Supplied information

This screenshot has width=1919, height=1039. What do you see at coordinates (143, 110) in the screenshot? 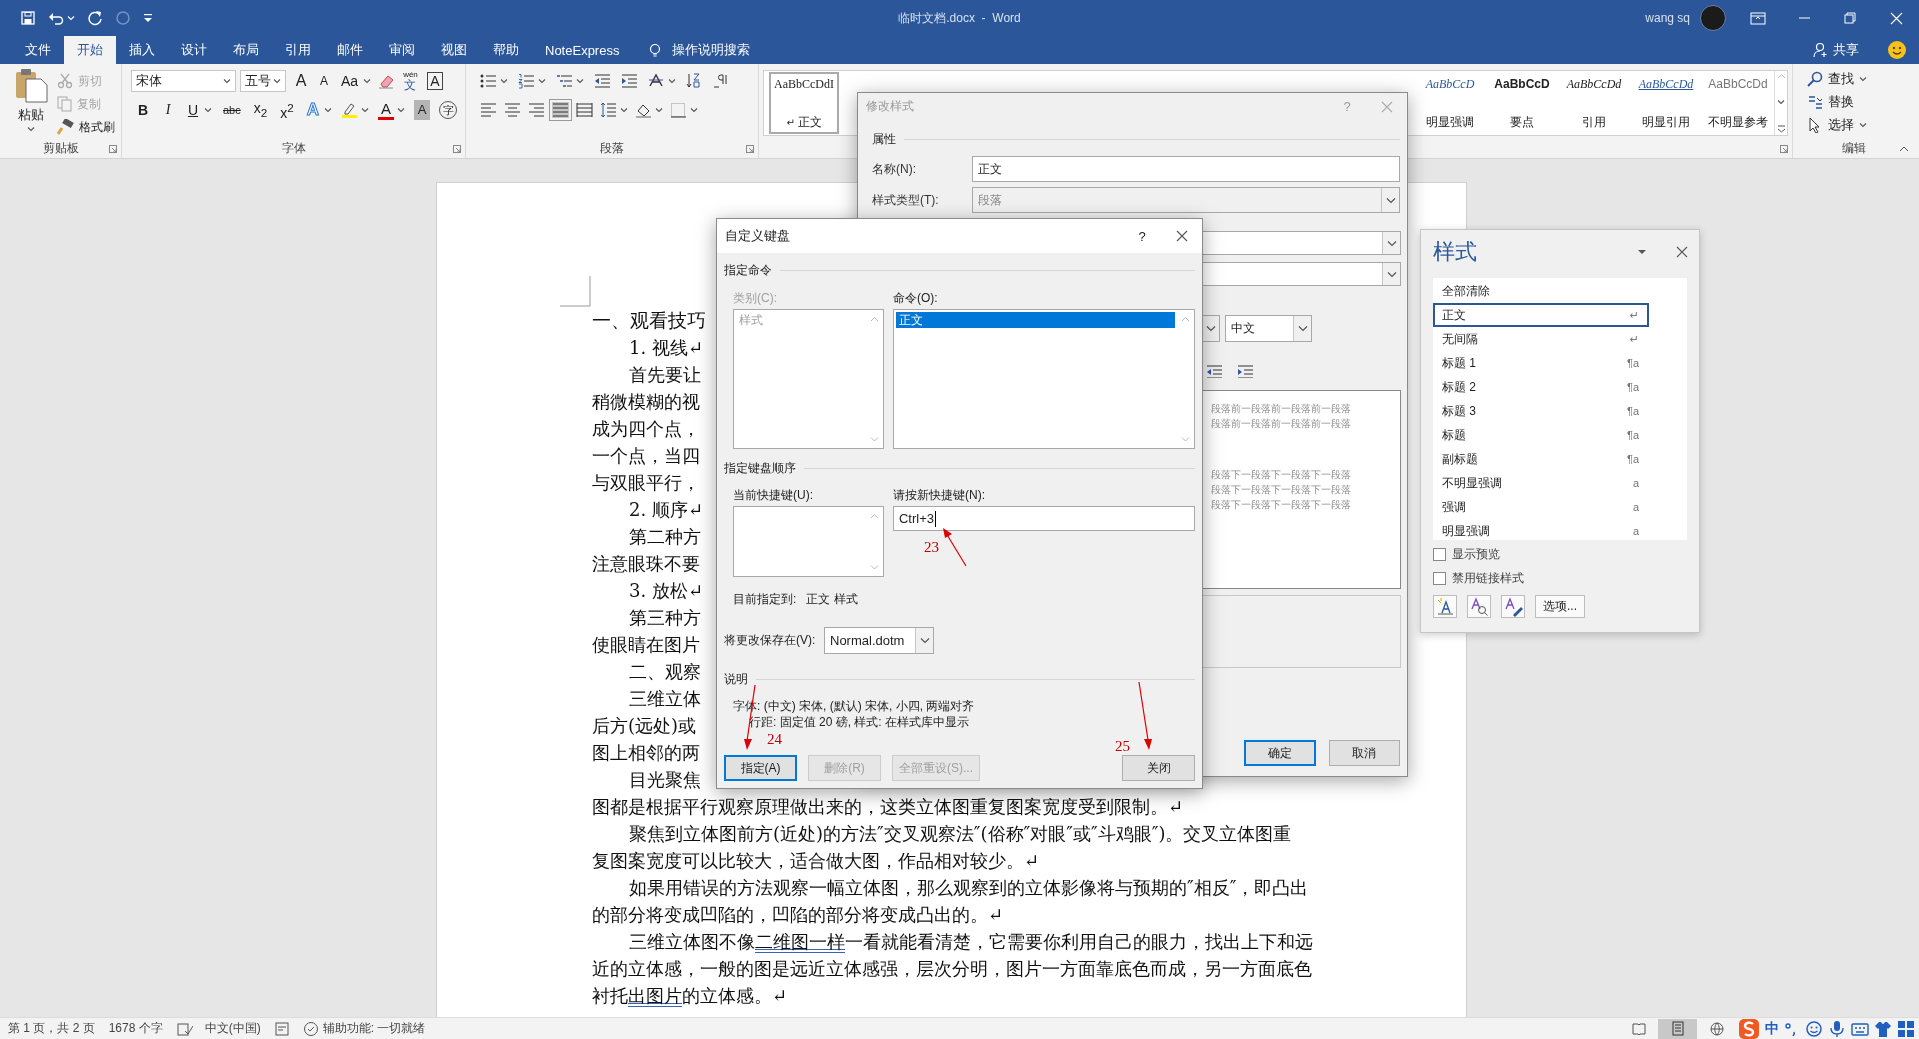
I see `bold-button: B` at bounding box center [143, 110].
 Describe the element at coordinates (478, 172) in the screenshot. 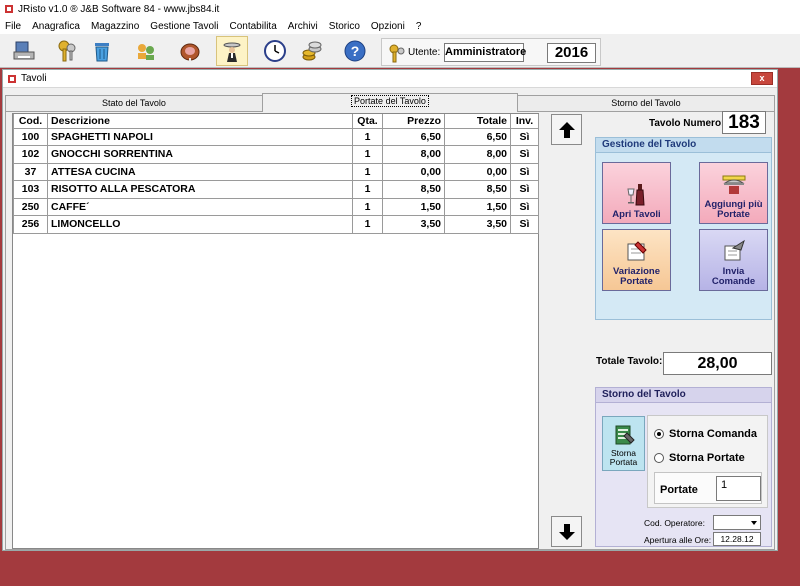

...

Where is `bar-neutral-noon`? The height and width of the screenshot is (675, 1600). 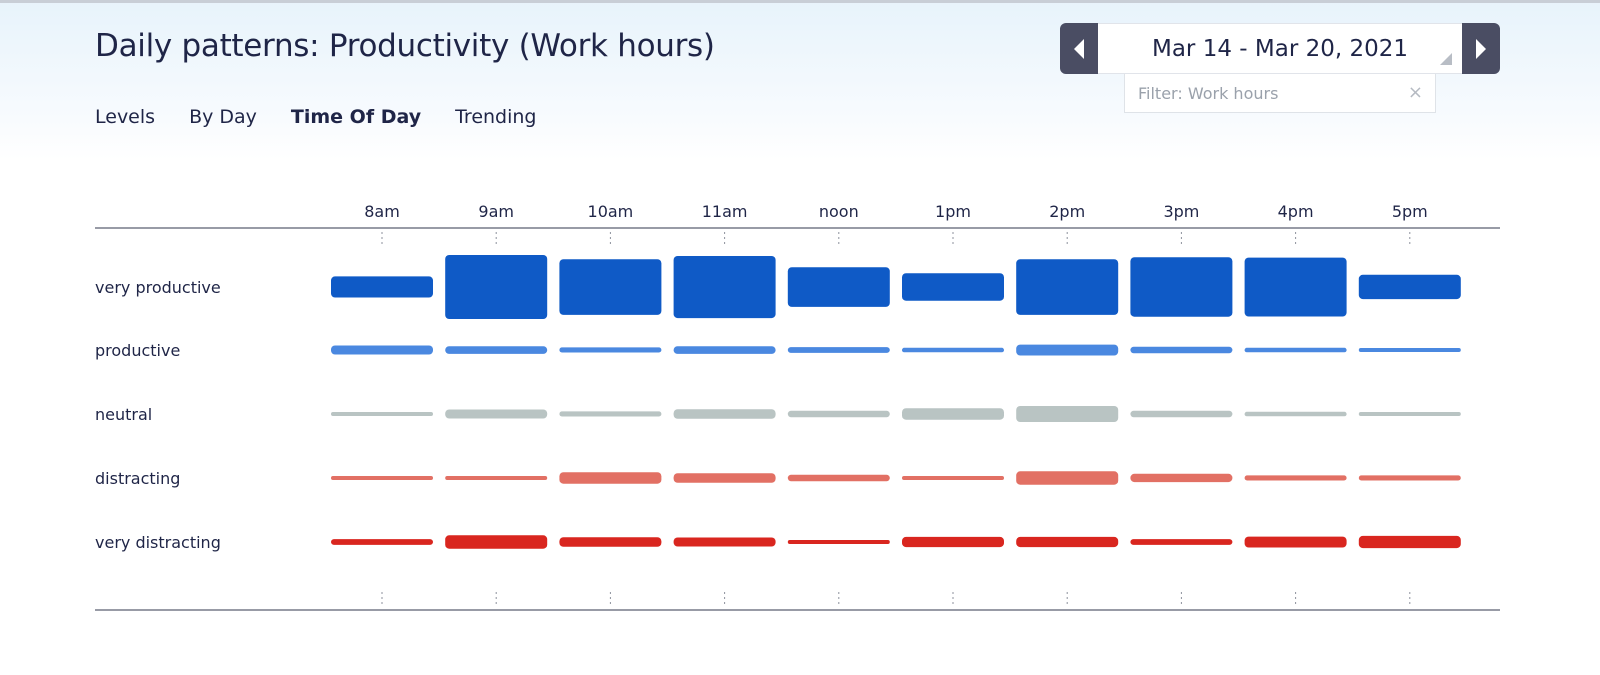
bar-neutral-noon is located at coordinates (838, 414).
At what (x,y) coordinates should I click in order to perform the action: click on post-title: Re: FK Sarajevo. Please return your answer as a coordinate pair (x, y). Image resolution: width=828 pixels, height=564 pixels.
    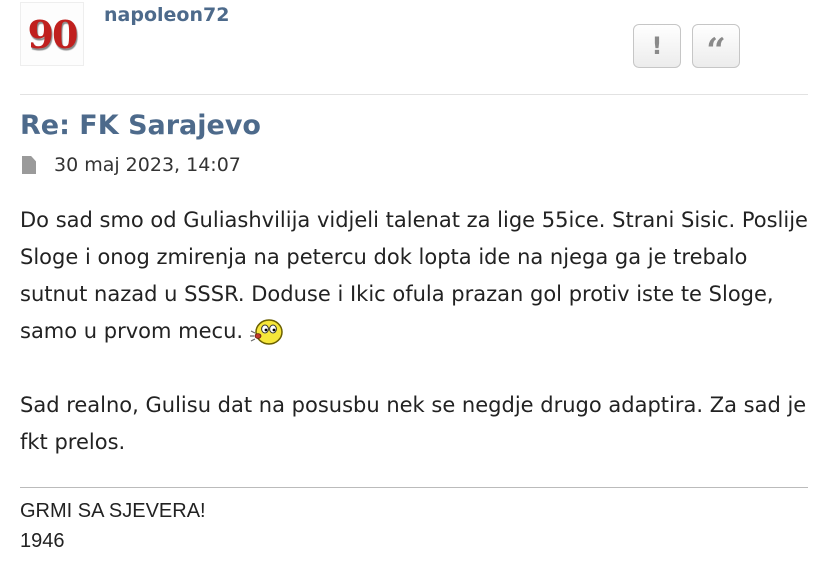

--

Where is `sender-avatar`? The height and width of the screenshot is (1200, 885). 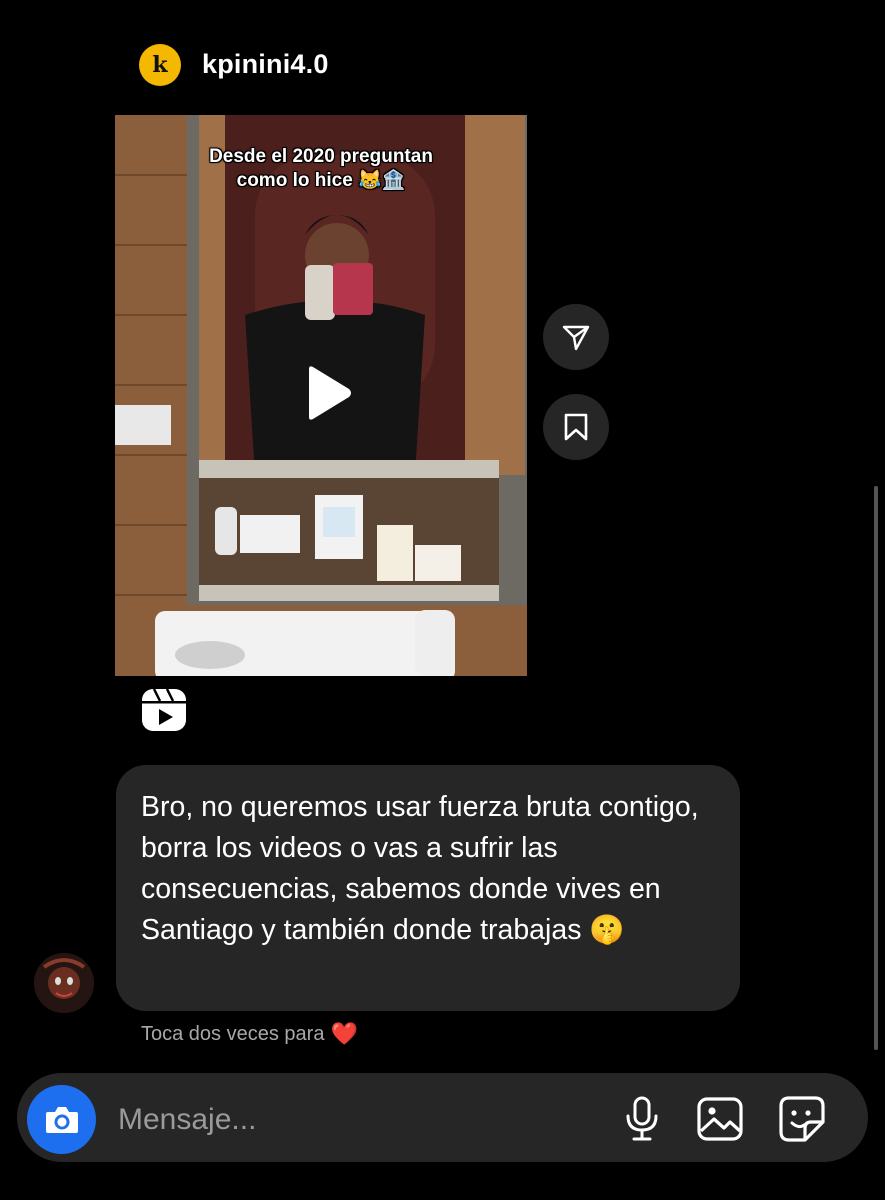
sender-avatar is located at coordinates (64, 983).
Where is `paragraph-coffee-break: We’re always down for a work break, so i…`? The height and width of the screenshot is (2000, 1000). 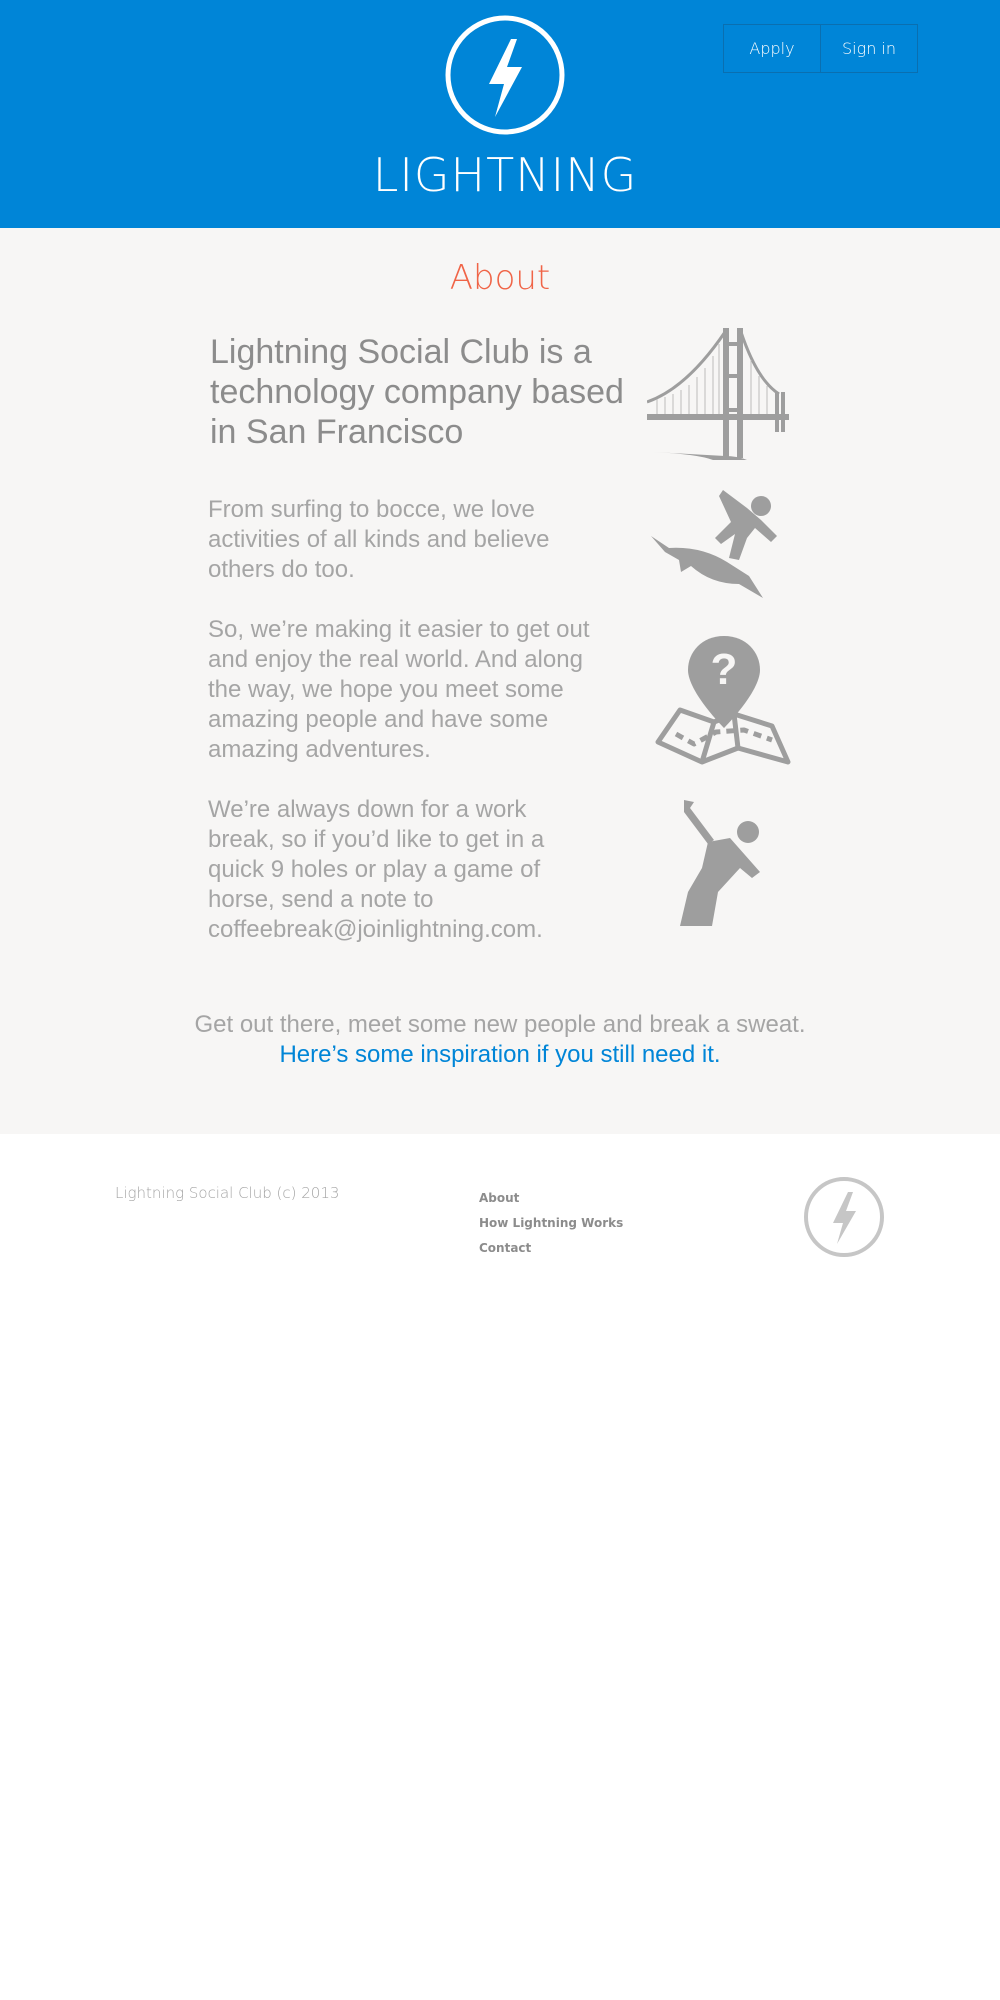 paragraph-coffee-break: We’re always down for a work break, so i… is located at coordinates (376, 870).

Required work
Output the entries from the line containing "This screenshot has" through the line containing "Describe the element", both included, as a numbered list with blank lines left out. Omit the pictures.

Expected answer
1. This screenshot has width=1919, height=1039. What do you see at coordinates (143, 110) in the screenshot? 
2. I see `bold-button: B` at bounding box center [143, 110].
3.  Describe the element at coordinates (478, 172) in the screenshot. 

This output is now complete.